The Voice is not necessarily one of reason.  At least not humanly speaking.  But it’s the right One to listen to.  “Your own ears will hear him.  Right behind you [The Voice] will say, ‘This is the way you should go,‘ whether to the right or to the left.”  
The prophet Isaiah knew his Master’s Voice.  He marched to the cadence of the Ultimate Drum Major.  Good thing.  His words make a lot of sense 2500 years after he wrote them down.  

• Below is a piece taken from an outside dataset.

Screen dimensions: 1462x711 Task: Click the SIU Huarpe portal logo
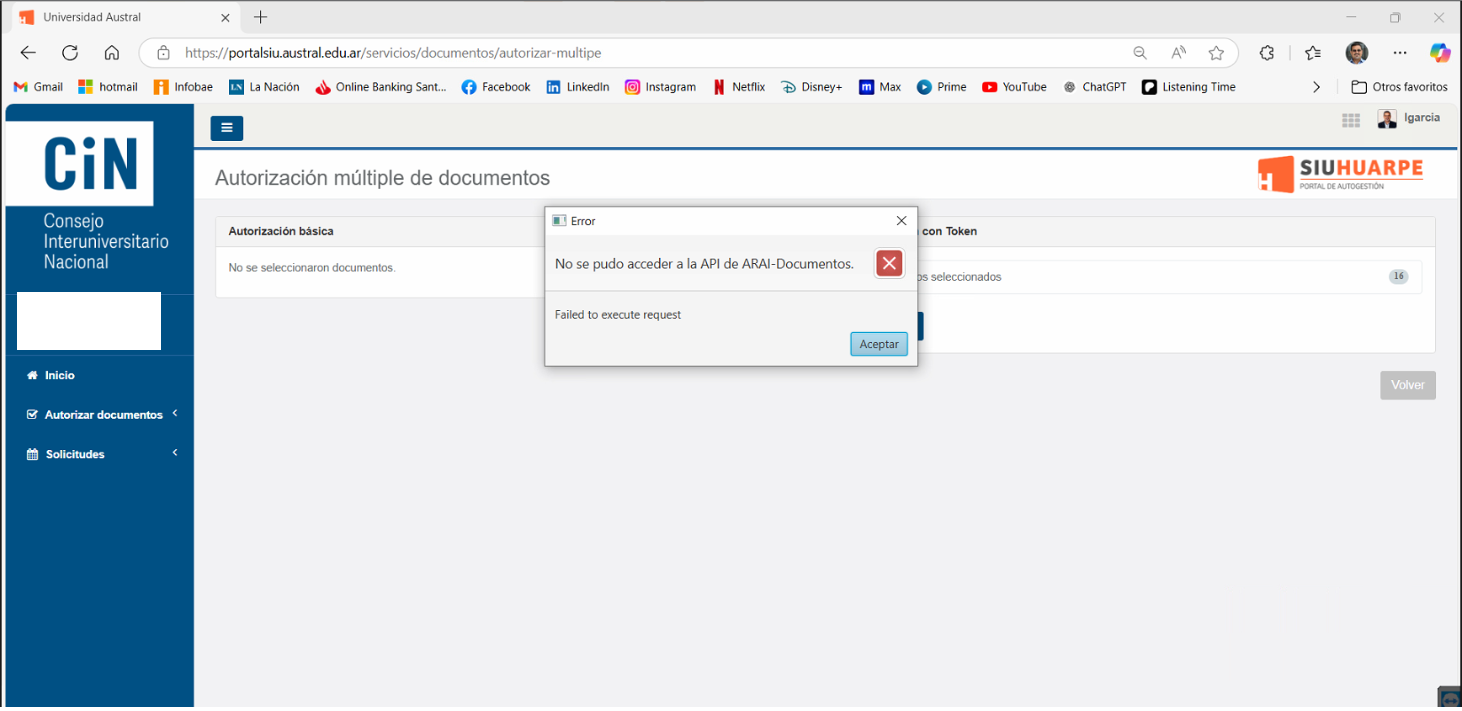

If you’ve heard The Voice, march on.  Let His cadence thunder in your heart and in your spirit.  Hold your head up and high.  You’ve got nothing to lose but a little pride and a little fear.  Two things that are definitely worth losing.   
   
    

Saturday, January 29, 2011

LIVING IN THE PAST

I had a few spare minutes to myself on a pleasant Sunday evening in April (yes, miracles DO happen) so, on a lark, I took a walk down the Old Town Mall here in Winchester.  I thought I’d bring my iPod and look like a hip thinker amongst fellow strollers who couldn’t have cared less about what I looked like.

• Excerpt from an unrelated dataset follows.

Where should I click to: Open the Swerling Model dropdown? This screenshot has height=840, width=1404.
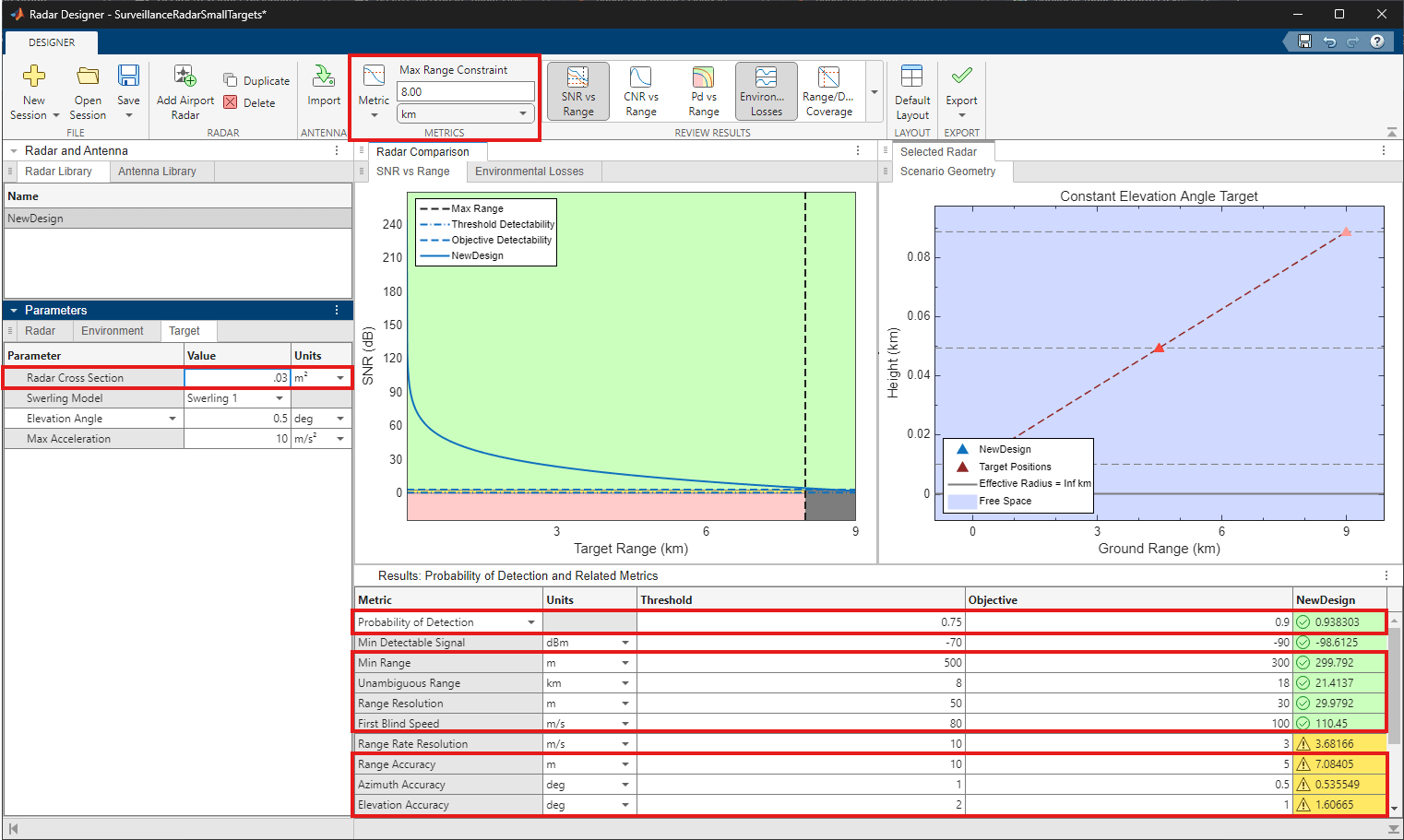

After soaking up some small town ambience, I sat down on a bench near the courthouse and dialed up a 70s favorite of mine, “Living in the Past” by Jethro Tull.  Mired in the haunting beauty of Ian Anderson’s flute against a Latin-tinged 5/4 pulse were these lyrics:
Once I used to join in
Every boy and girl was my friend
Now, there`s revolution
But they don`t know
What they`re fighting
Let us close our eyes
Outside their lives
Go on much faster
Oh, we won`t give in
We`ll keep living in the past
That first stanza encapsulated a fundamental flaw we face as we age.  We grow older, but not necessarily wiser.  Wisdom born of pain isn’t my path of choice as it pertains to gaining smarts.  But what happened to taking risks?  What happened to trust and innocence?  We play it too safe these days, to the detriment of our sense of personal significance.  Growing older, but not, well, growing.  Too scared to learn the hard way one more time.  We hide in the supposed truth of “if I knew then what I know now”, forgetting the fact that we educated ourselves by taking chances, and occasionally blowing it sky-high.  But, dag, did we learn!  

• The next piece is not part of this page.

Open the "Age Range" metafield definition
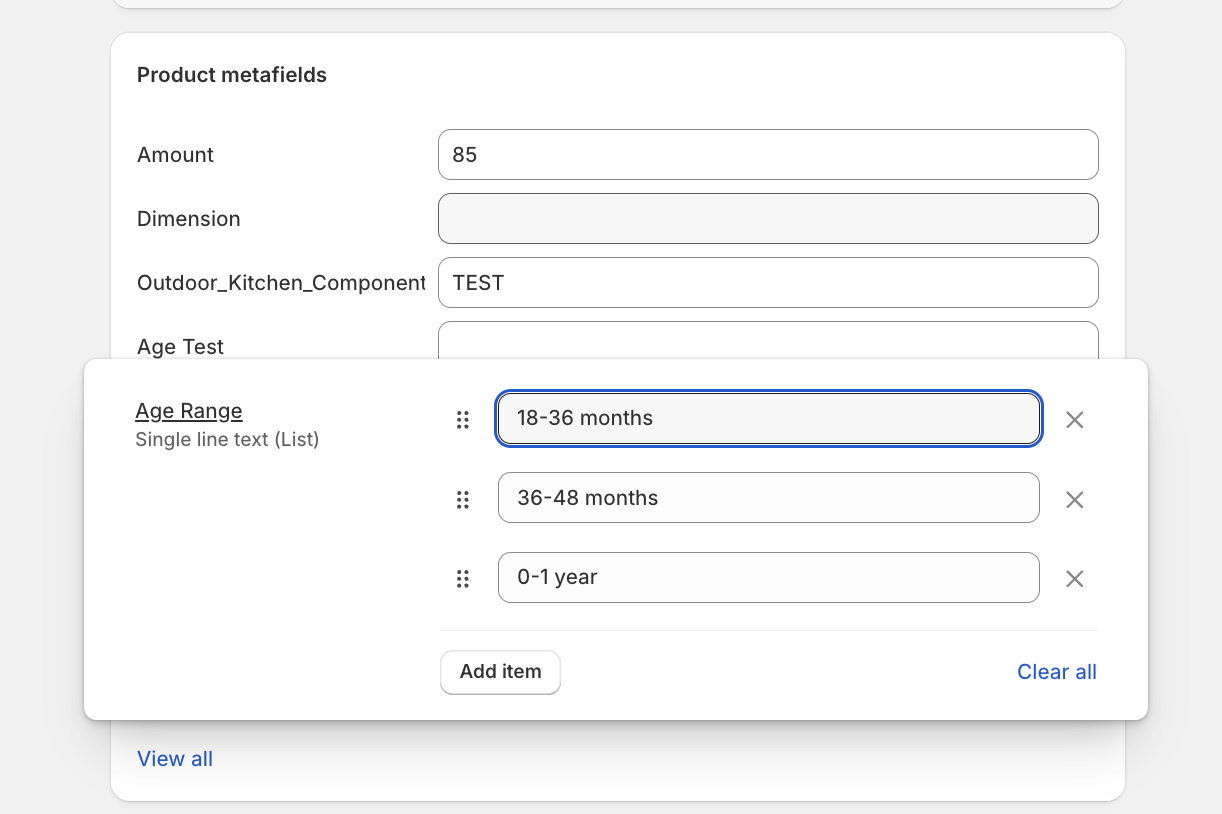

Just moments before, my eye had caught sight of a disheveled middle-aged man with a winter hat and excessively clad for the weather – smoking, contemplative, perhaps sad.  My first instinct was to casually approach him and possibly engage him in a conversation that would eventually direct our dialog to Christ.  Twenty years ago (when I was, I guess, young and foolish), that would have been a no-brainer – the guy would have heard the name of Jesus, whether or not the rest of our short discussion involved Him or not.  Suddenly, “safety first” kicked in – suddenly, “what ifs” abounded like pigeons around discarded sandwich scraps.  He’ll get turned off if I drag religion into it.  He could be one of those weirdoes we see on cable news.  Maybe he’ll pull a knife on me, or spray me with mace.  Completely unfounded fears, disguised as common sense or street savvy.  
Anderson pines, “Now there’s revolution, but they don’t know what they’re fighting.”  Forty-somethings like me spend more time defending our turf than discovering new promised lands.  Lost people aren’t worth the bother – after all, I could get hurt.  May the only struggle I encounter be the ongoing effort to preserve whatever lifetime I have left.